Praxis, Pedagogy and Teachers’ Professionalism in England
Abstract
The article considers current teachers’ participation in educational research in England and whether Stenhouse’s perception that such involvement was necessary to stall the political undermining of democratic teacher professionalism has been addressed. Stenhouse instigated the emergence of the teacher-as-researcher movement, whereby teachers engaged with a process that created knowledge and practice. From 1979, when the Conservative Margret Thatcher became Prime Minister, the increasing dominance of globalised knowledge economies turned knowledge away from being a process into a product. Teacher and student education became controlled and consumed by increasingly competitive educational institutions.
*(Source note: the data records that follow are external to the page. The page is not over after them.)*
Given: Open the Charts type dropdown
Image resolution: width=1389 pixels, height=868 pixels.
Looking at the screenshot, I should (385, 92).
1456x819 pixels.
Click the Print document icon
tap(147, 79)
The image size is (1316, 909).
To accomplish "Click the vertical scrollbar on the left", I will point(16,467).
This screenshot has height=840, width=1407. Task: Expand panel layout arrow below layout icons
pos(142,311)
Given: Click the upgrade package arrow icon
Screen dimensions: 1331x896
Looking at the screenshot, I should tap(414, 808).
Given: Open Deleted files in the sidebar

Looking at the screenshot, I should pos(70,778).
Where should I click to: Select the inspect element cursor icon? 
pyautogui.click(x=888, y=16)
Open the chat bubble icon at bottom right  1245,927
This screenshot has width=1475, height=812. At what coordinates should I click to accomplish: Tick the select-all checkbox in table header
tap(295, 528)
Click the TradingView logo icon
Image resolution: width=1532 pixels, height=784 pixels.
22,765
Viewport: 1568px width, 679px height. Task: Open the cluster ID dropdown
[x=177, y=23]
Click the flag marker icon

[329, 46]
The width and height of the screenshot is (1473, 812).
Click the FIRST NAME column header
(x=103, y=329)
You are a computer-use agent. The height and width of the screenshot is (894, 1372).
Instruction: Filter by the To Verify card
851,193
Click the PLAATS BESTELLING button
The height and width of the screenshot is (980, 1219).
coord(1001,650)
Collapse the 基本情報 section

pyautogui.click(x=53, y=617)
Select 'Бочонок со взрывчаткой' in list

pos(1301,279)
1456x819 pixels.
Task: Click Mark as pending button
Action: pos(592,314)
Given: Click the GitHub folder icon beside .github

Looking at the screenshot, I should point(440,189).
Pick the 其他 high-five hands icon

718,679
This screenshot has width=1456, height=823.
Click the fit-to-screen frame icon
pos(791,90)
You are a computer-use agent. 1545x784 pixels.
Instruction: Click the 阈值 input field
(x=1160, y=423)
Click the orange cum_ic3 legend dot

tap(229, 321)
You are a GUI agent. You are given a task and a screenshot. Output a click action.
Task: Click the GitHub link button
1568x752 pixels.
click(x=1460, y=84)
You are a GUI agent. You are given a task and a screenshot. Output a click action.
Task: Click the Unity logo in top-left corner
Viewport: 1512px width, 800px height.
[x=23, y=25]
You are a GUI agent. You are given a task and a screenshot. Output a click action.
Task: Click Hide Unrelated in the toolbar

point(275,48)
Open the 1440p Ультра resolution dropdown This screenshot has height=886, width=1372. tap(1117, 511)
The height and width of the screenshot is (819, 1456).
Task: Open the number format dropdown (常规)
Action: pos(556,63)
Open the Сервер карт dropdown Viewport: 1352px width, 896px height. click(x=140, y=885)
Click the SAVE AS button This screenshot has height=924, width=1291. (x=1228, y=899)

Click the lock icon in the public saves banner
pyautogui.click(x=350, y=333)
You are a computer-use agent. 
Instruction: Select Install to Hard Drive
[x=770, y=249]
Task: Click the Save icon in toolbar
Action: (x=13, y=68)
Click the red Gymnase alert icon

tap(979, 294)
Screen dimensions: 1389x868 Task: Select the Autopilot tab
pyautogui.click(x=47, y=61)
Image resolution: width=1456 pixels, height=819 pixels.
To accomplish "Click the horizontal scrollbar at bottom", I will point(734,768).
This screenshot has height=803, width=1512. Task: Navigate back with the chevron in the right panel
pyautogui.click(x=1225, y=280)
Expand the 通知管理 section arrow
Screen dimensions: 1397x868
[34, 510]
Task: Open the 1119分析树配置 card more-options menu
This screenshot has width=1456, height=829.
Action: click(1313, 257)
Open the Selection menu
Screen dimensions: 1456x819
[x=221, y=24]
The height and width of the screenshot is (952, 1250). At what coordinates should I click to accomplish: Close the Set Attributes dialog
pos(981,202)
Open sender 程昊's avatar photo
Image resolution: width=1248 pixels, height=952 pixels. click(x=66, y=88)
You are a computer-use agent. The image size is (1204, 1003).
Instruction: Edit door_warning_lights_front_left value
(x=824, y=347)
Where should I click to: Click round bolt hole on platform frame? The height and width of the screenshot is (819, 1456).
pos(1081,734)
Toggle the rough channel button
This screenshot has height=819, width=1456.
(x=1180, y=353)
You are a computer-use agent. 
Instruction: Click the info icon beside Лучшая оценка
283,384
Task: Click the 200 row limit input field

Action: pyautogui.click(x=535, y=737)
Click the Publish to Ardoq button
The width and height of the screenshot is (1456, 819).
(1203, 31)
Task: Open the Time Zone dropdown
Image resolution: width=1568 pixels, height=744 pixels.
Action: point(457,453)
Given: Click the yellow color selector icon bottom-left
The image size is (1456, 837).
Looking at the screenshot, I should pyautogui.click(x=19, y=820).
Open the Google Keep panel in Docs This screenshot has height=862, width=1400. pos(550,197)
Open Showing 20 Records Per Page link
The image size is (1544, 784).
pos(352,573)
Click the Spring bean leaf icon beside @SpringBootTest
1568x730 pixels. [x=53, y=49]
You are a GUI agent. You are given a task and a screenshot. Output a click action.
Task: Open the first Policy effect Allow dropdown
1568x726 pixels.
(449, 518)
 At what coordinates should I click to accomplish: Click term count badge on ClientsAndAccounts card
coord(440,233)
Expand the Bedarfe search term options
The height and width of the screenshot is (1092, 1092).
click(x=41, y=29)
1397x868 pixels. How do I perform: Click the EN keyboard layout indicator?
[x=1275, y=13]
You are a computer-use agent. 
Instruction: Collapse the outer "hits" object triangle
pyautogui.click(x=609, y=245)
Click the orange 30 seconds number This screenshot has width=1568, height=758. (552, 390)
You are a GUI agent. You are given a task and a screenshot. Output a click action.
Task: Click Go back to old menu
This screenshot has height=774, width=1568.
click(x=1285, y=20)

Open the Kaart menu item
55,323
Learning became aimed at assuring the attainment of higher grades to increase the country’s economic growth and profit, leading to democratic teacher professionalism being undermined. However, contemporary research by the Organisation for Economic Cooperation and Development has indicated that teacher professionalism should involve teachers in conducting classroom-based individual or collaborative research. In addition, a recent academic inquiry by the British Education Research Association has concluded that teachers as researchers, in both literate and practical terms, will have a positive impact on learner outcomes by developing an education system that has the internal capacity to direct its own progress. At the same time, the Department for Education in England commissioned a two-year study to assess progress towards an evidence-informed teaching system. Taking a systematic literature approach, the present article considers the extent to which current teacher education and practice encourage teacher research as a form of developing pedagogical practice, in other words, praxis, in order to re-establish democratic teacher professionalism in England. It also explores whether there are alternative practices to create the same, or a similar, outcome.